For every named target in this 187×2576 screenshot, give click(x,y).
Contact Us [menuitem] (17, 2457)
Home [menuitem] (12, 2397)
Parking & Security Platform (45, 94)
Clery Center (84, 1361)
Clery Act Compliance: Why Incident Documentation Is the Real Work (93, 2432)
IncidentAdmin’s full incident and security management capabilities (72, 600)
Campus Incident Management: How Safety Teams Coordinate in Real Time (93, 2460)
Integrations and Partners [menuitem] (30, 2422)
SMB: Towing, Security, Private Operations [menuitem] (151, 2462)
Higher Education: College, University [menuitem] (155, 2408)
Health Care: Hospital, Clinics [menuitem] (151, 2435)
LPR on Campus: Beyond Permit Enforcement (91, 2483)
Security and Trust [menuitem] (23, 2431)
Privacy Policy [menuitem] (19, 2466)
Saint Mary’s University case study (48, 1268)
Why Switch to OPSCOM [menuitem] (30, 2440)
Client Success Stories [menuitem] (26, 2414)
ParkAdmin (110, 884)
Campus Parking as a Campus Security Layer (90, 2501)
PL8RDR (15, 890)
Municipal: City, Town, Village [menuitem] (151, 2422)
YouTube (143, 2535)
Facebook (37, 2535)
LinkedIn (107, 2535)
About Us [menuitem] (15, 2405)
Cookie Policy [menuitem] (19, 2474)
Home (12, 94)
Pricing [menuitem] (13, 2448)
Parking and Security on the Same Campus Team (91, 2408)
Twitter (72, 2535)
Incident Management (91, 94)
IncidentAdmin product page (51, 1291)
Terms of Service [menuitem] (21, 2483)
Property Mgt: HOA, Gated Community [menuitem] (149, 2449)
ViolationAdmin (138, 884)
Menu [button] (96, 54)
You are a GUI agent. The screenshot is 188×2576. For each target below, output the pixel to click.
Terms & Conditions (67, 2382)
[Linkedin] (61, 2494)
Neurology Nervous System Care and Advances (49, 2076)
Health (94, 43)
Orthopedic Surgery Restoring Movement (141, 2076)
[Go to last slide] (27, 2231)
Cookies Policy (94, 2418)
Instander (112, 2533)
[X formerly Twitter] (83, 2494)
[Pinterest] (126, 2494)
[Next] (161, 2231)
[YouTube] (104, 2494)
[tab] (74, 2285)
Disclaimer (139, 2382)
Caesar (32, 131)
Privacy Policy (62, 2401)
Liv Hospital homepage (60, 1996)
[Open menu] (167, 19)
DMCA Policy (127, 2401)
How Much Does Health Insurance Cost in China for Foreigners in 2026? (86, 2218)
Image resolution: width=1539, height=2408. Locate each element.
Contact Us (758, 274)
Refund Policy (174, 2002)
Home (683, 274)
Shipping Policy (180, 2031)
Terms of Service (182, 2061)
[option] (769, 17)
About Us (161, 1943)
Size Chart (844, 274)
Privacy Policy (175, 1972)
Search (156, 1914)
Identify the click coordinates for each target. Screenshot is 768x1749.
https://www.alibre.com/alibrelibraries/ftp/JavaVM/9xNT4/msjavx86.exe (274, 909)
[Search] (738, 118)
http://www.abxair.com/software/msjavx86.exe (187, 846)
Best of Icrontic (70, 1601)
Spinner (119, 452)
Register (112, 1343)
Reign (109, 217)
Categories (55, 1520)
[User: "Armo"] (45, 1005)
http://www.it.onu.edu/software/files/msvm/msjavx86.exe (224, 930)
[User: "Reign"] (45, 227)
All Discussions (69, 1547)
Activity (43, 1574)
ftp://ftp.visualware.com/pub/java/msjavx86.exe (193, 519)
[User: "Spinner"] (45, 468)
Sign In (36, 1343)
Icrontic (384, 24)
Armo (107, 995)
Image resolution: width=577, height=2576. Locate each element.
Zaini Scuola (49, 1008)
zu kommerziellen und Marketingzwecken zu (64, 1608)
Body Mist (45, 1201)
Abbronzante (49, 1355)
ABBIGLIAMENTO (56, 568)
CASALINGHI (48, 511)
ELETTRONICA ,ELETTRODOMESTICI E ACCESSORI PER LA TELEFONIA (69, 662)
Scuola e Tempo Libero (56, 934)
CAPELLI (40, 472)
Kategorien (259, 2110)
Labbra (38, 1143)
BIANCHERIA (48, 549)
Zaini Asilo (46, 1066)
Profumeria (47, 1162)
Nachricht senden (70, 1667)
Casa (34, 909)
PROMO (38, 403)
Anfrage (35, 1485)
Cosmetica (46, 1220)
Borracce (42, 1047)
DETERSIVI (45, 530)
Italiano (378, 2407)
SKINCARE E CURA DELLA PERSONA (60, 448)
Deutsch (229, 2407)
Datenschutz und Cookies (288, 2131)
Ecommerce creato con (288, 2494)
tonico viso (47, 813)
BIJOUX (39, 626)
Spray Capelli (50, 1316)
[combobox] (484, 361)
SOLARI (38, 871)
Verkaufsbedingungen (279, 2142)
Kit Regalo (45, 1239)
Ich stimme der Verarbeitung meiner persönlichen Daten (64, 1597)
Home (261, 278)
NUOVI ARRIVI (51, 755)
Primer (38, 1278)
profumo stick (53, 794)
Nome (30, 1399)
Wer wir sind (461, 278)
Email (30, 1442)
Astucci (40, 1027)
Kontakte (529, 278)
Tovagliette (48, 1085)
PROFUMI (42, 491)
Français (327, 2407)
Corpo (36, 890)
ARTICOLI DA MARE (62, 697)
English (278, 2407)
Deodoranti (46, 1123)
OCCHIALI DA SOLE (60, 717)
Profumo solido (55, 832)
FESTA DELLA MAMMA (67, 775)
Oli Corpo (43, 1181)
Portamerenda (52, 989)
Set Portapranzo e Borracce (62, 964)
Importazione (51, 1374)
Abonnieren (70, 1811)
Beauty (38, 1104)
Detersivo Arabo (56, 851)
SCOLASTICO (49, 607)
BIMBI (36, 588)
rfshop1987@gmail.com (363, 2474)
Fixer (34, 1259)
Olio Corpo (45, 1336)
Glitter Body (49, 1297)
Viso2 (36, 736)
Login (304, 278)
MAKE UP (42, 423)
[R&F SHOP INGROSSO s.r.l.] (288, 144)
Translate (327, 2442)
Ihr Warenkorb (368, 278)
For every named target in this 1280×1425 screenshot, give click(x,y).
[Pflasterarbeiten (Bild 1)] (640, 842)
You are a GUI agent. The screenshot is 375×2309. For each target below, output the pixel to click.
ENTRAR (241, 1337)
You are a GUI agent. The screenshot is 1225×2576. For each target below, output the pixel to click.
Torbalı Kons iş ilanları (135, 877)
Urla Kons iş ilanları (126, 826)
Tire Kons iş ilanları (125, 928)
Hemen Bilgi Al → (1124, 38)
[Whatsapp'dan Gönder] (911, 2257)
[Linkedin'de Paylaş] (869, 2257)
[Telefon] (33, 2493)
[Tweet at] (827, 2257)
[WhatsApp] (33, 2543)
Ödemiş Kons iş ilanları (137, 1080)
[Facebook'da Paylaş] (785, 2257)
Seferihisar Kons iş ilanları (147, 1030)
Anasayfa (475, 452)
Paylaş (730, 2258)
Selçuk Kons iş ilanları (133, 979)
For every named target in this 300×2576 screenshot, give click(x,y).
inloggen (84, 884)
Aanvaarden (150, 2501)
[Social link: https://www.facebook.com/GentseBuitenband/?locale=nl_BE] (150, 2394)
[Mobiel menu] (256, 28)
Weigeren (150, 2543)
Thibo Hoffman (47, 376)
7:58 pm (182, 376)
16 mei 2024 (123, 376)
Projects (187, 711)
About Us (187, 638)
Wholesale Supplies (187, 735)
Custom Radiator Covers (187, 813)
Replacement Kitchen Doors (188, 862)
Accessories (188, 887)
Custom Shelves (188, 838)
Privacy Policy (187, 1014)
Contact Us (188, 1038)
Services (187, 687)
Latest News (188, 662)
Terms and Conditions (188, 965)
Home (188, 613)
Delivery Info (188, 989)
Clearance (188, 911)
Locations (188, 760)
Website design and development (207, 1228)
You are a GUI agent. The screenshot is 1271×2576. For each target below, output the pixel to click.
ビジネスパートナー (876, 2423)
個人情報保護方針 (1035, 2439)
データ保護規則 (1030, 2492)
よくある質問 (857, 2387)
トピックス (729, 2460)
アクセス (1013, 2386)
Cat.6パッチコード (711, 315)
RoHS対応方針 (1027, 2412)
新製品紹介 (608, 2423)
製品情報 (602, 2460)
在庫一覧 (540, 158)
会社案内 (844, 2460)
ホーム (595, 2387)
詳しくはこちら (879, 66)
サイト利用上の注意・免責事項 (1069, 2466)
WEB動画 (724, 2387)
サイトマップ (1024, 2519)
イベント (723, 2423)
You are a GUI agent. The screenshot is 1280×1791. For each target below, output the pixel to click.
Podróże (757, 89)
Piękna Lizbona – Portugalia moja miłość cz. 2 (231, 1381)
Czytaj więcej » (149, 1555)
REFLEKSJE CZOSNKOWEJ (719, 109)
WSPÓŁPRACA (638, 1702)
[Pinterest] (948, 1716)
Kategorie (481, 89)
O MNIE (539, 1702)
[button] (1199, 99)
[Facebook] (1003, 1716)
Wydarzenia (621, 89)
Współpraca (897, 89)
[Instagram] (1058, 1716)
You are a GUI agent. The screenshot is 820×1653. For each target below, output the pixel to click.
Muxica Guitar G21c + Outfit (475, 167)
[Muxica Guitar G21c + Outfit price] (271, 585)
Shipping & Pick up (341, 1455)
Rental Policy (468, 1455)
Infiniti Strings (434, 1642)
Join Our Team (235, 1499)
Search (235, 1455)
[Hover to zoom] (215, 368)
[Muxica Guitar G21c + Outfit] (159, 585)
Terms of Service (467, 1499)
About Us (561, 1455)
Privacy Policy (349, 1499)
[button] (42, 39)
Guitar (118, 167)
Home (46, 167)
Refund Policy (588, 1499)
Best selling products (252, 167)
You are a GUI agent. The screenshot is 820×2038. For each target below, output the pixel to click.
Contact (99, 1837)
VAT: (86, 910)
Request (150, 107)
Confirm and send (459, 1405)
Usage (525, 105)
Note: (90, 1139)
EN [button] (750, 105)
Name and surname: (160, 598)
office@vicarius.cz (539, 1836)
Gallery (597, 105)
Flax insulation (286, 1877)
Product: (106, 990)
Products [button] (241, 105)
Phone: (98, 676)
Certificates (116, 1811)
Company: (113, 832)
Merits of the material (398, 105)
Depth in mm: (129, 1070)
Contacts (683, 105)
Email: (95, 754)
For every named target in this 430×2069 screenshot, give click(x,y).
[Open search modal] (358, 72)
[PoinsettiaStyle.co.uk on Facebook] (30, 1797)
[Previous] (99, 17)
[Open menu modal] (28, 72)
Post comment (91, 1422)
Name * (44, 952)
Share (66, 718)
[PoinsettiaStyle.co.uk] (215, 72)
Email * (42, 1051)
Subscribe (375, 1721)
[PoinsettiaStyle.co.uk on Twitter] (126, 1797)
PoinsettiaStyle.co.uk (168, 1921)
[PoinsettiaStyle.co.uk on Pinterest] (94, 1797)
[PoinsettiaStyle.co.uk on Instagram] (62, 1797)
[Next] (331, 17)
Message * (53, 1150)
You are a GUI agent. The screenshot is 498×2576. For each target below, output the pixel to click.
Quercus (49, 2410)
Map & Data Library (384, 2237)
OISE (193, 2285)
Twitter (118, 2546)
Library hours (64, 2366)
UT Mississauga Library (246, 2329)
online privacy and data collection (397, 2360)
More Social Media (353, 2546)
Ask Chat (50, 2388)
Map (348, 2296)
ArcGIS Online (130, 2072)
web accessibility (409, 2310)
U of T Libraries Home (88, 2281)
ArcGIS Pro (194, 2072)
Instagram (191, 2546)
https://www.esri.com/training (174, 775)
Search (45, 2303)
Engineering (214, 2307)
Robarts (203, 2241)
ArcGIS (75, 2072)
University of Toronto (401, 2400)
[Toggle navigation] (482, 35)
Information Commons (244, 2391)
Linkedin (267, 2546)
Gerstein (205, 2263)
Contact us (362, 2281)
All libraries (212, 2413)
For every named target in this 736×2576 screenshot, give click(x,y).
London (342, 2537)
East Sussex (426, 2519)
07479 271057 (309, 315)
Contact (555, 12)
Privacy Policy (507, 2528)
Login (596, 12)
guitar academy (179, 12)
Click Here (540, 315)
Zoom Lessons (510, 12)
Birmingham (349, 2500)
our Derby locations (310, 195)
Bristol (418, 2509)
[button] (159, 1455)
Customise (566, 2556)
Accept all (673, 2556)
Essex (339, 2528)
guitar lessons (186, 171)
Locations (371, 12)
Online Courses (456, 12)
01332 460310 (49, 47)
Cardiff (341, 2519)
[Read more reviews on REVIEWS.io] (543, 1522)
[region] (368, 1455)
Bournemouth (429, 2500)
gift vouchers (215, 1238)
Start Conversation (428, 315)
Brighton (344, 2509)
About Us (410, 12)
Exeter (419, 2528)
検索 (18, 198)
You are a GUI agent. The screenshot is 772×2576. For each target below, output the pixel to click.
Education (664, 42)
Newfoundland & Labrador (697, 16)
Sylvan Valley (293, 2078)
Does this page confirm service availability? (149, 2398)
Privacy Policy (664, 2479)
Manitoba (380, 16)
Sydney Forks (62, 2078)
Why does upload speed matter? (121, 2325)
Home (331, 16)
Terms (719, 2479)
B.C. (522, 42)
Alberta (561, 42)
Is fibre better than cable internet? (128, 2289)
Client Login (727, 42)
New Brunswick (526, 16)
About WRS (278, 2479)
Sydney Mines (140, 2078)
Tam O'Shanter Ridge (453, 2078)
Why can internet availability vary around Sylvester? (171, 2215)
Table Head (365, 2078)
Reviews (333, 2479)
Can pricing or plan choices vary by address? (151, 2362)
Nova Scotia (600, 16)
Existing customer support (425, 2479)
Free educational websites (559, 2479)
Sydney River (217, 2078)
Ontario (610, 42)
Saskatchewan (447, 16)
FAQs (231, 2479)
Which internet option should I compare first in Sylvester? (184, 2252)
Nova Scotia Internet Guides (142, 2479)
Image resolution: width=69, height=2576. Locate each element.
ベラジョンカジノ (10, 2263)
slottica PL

→ **Task prompt**:
Once you have gone through the listing, state the number of lines holding the word "Pinterest" and nothing else.

→ **Output below**:
3